Analysis of Geologically Relevant Metal Porphyrins Using Trapped Ion Mobility Spectrometry Mass Spectrometry and Theoretical Calculations

The structural characterization of metal porphyrins has been traditionally challenging as a result of their large structural and compositional diversity. In the present paper, we show the advantages of gas-phase, postionization separations for the fast identification and structural characterization of metal octaethylporphyrins (Me-OEP) from complex mixtures using trapped ion mobility spectrometry (TIMS) coupled to ultrahigh-resolution mass spectrometry (FT-ICR MS). TIMS-FT-ICR MS allows for the separation of Me-OEP (Me = Mn, Ni, Zn, V=O, and Ti=O) within a crude oil sample based on accurate mass and mobility signatures (with a mobility resolving power of R-IMS similar to 150-250).

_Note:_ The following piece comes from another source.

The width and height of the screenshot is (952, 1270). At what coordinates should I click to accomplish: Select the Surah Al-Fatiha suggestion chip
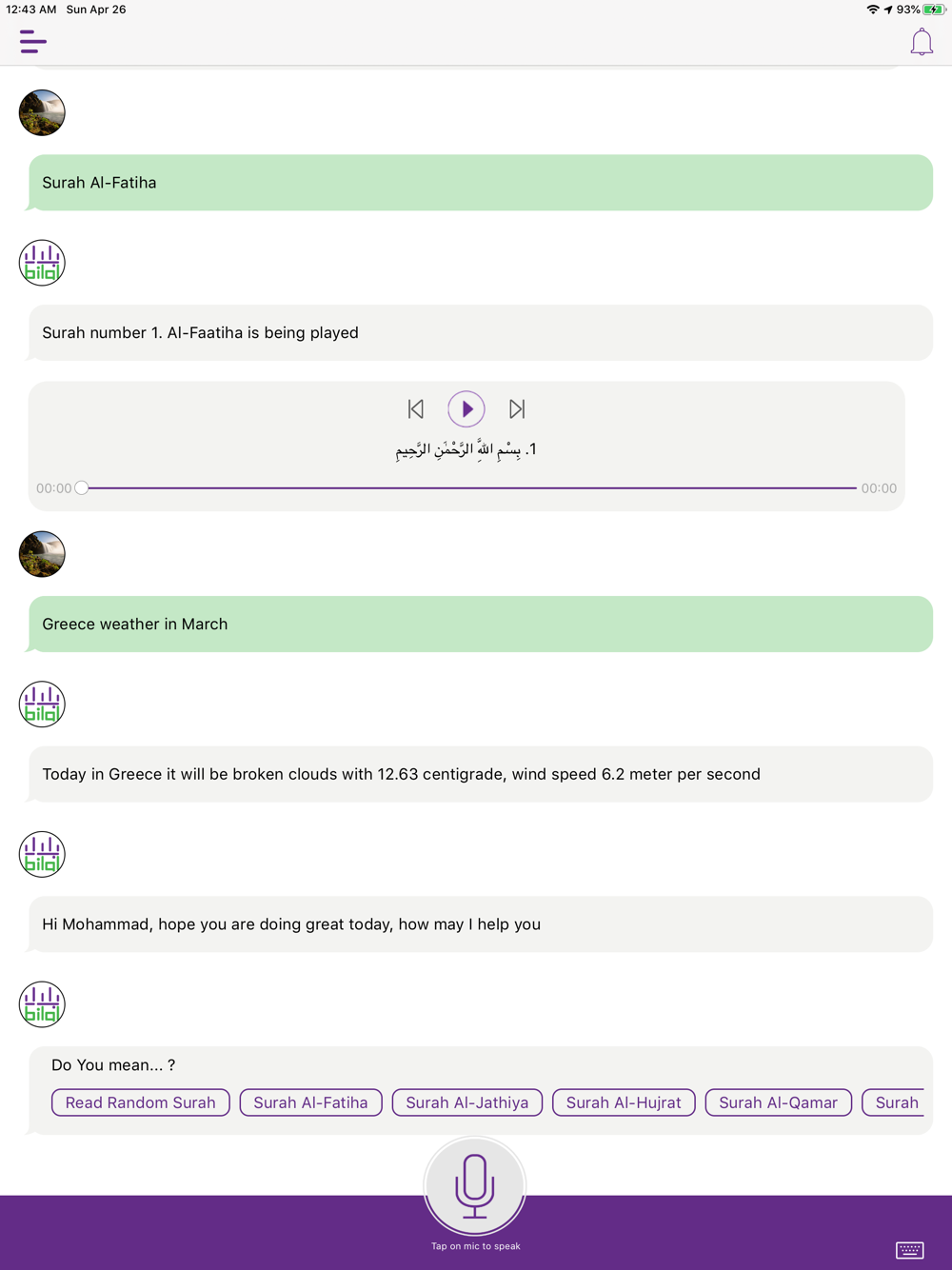coord(311,1102)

Accurate collision cross sections are reported for Me OEP in nitrogen as bath gas (CCSN2). Inspection of the Me-OEP mobility spectra showed a single mobility component distribution for Me OEP (Me = Mn, Ni, and Zn) and a multi-component distribution for the two metal carbonyls, vanadyl (V= O) and titanyl (Ti=O) Me-OEP. Candidate structures were proposed at the DFT/B3LYP/6-31g(d) level for all Me OEP mobility bands observed. Inspection of the optimized Me-OEP candidate structures shows that manganese, zinc, and free OEP adopt a planar conformation, the nickel-complexed OEP structure adopts a ruffled conformation; and the metal oxide OEP adopts a dome conformation, with carbonyl pointing upward, perpendicular to the plane of the structure.